What to produce: Print only the lines from the one with "566x466 pixels." through the end of the data, exactly, and please omit pictures.

╭─ Records to process

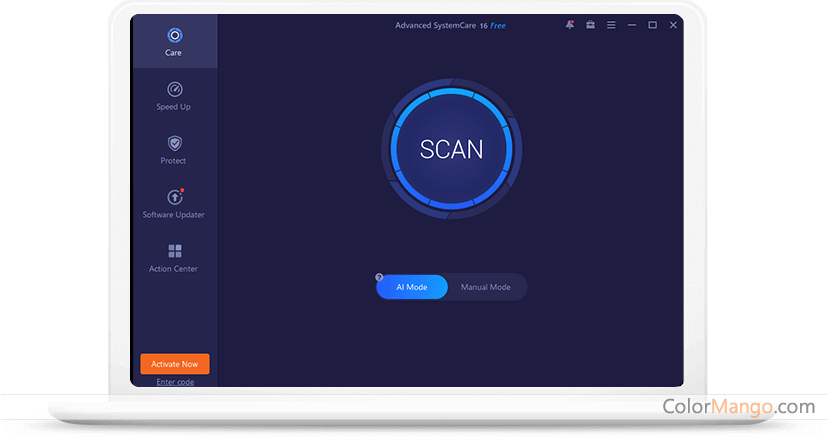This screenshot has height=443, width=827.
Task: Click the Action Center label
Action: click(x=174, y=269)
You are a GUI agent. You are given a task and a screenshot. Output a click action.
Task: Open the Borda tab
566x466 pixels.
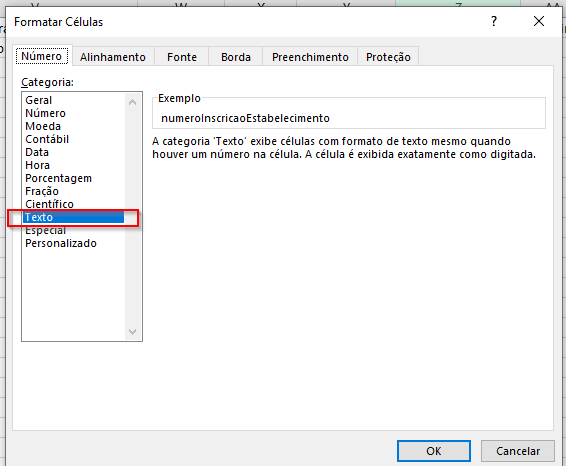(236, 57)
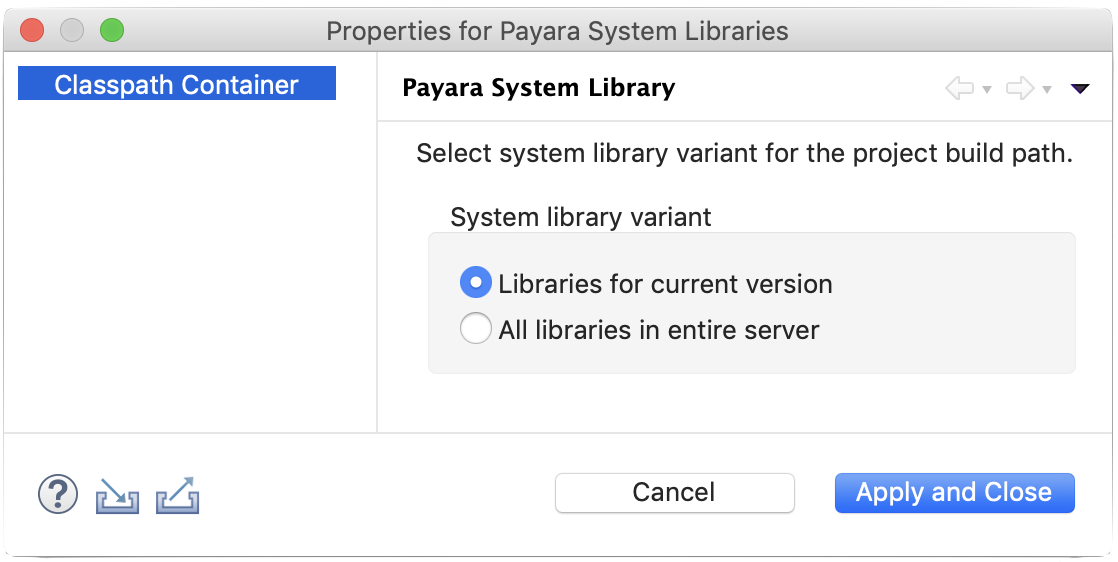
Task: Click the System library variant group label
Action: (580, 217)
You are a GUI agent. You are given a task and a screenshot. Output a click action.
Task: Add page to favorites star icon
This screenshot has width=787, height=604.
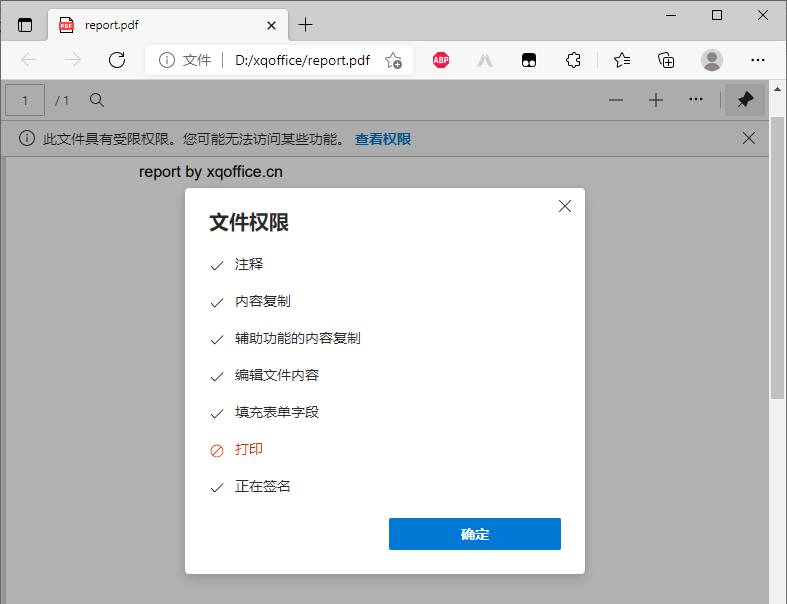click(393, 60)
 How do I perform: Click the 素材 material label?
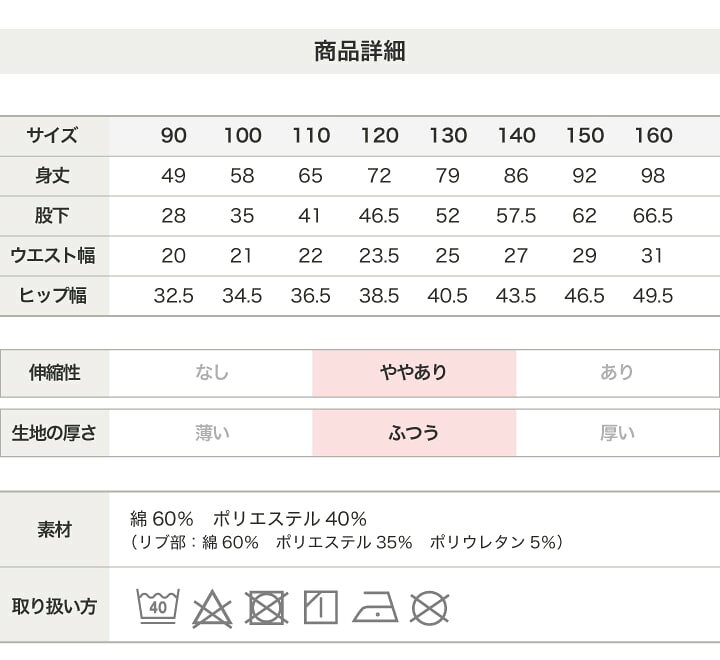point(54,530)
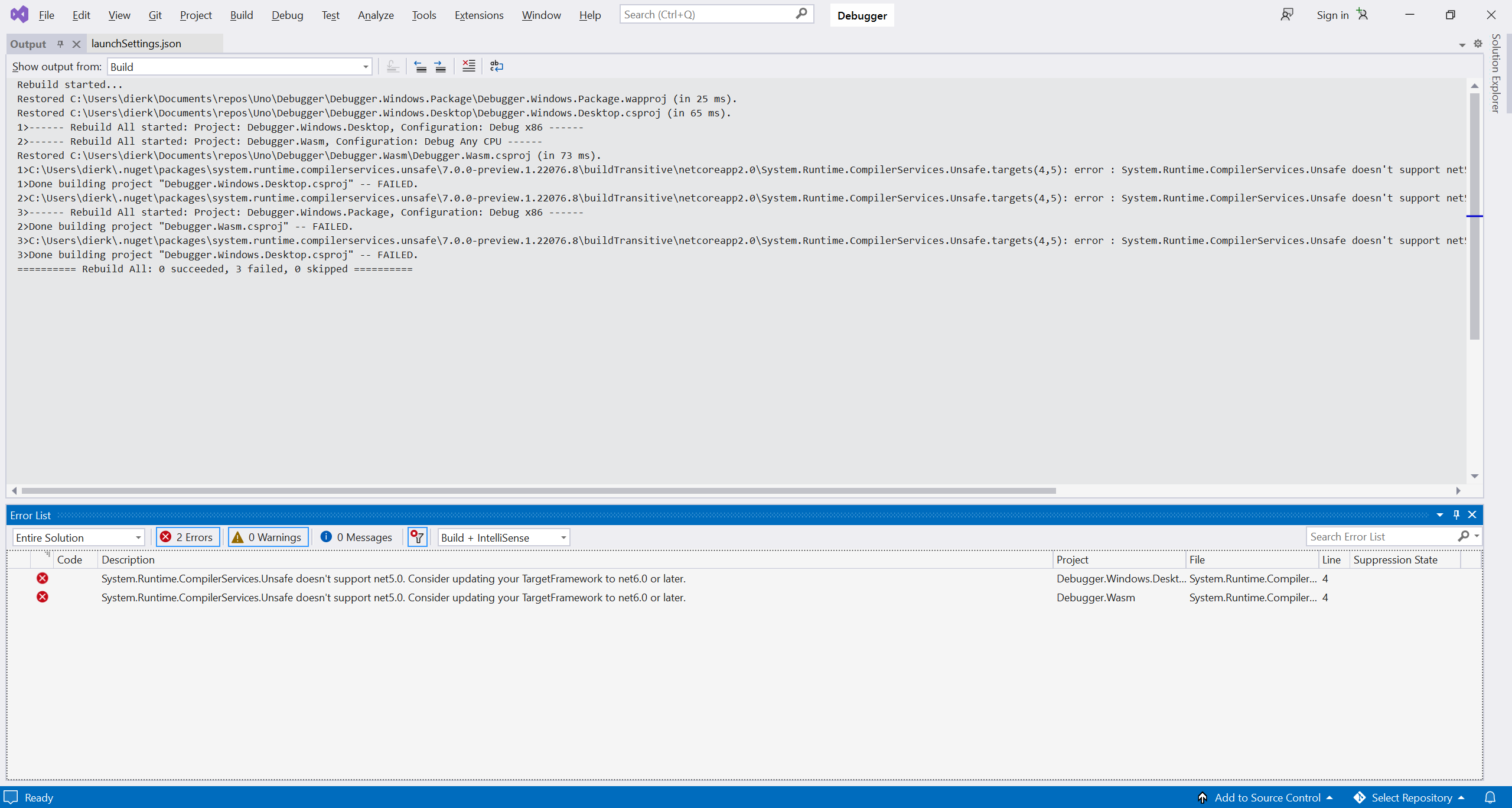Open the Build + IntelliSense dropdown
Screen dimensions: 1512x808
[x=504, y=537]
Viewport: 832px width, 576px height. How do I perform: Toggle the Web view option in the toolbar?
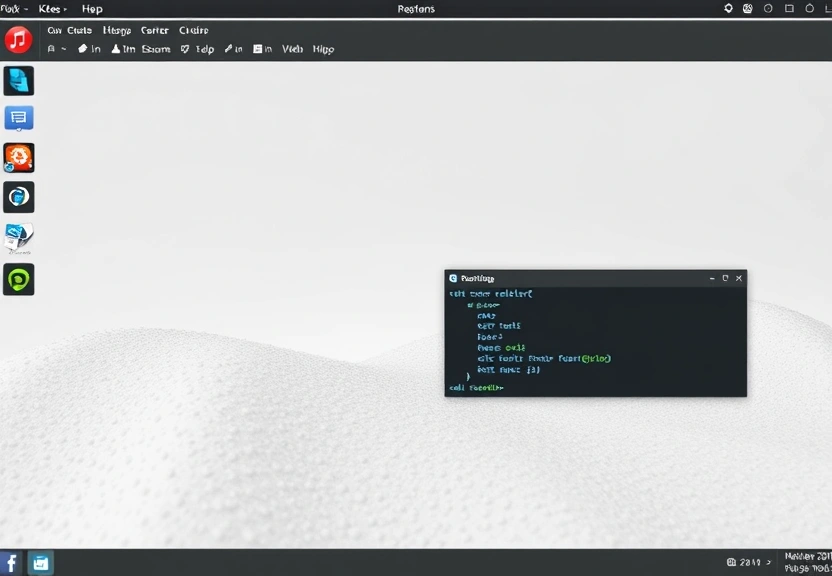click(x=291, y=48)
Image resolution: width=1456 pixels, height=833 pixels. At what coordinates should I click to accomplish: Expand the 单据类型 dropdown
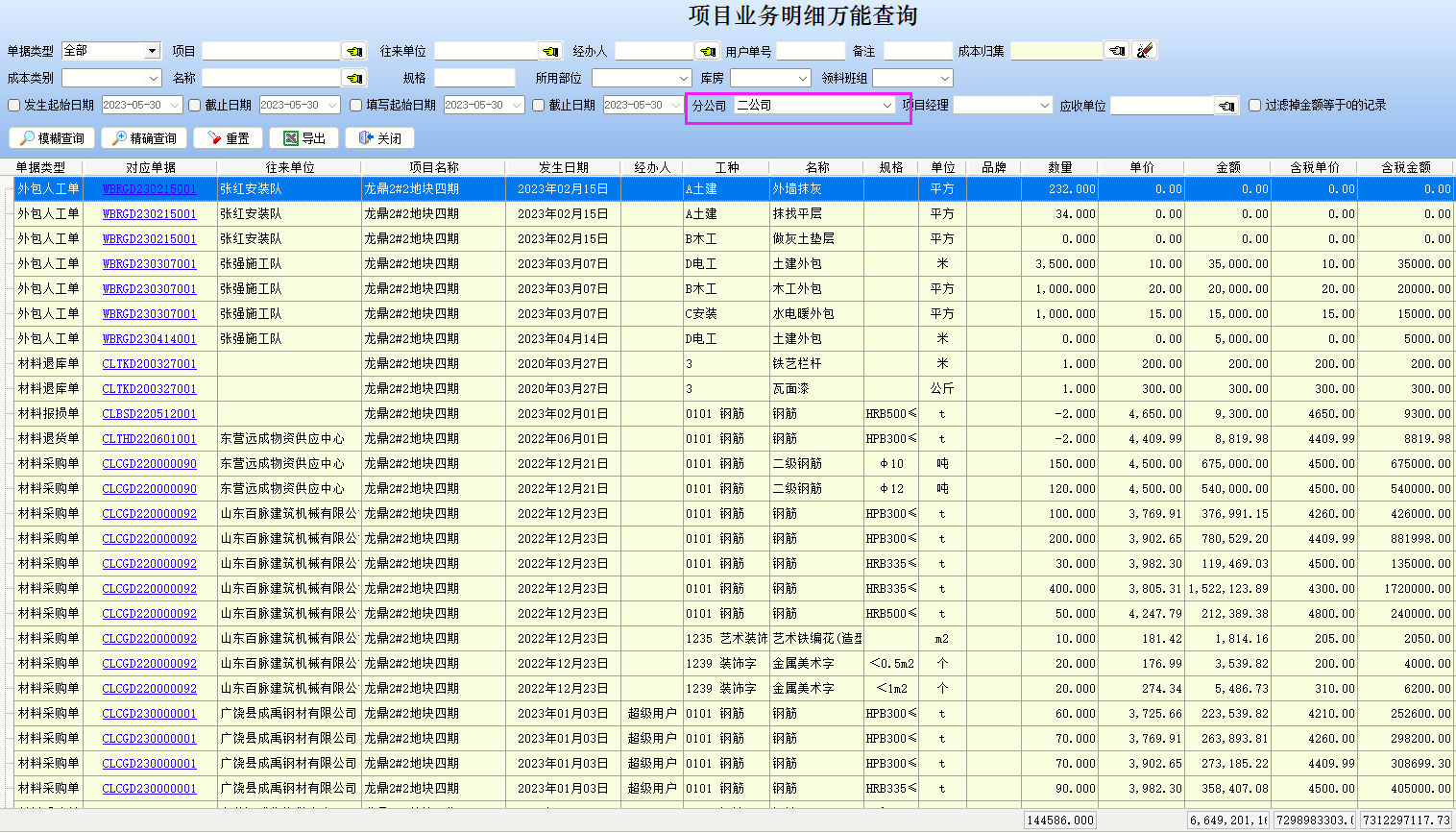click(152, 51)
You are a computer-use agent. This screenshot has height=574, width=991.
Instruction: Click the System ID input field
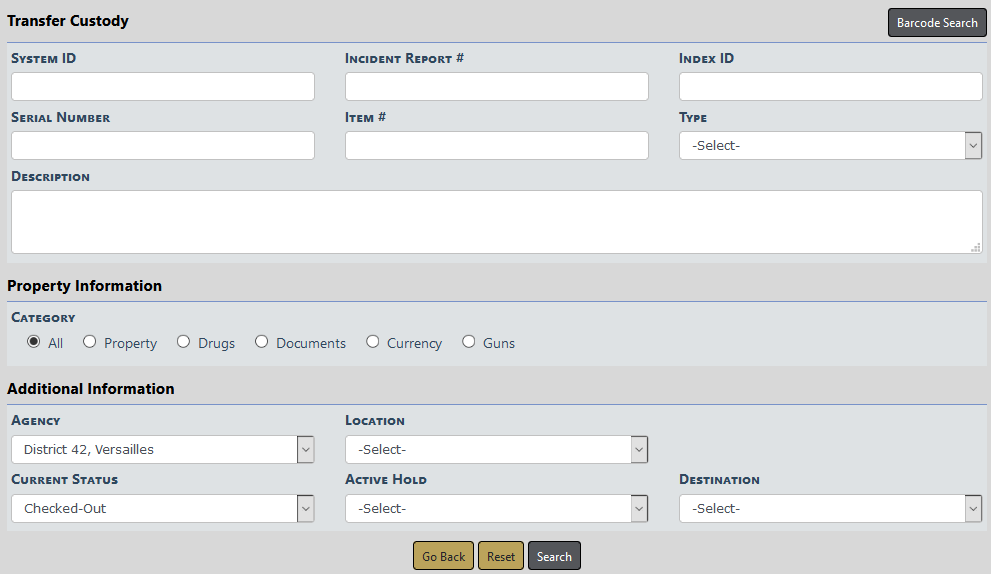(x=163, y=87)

╰─

Reply to the exercise:
566x466 pixels.
(236, 57)
Task: Click the System library variant group label
Action: (580, 217)
You are a GUI agent. You are given a task and a screenshot. Output a click action.
Task: Add page to favorites star icon
This screenshot has width=787, height=604.
click(393, 60)
 How do I perform: Click the 素材 material label?
point(54,530)
Open the Build + IntelliSense dropdown
Screen dimensions: 1512x808
[x=504, y=537]
Viewport: 832px width, 576px height. How do I perform: Toggle the Web view option in the toolbar?
click(x=291, y=48)
Image resolution: width=1456 pixels, height=833 pixels. At what coordinates should I click to accomplish: Expand the 单据类型 dropdown
click(152, 51)
You are a computer-use agent. This screenshot has height=574, width=991.
Instruction: Click the System ID input field
(x=163, y=87)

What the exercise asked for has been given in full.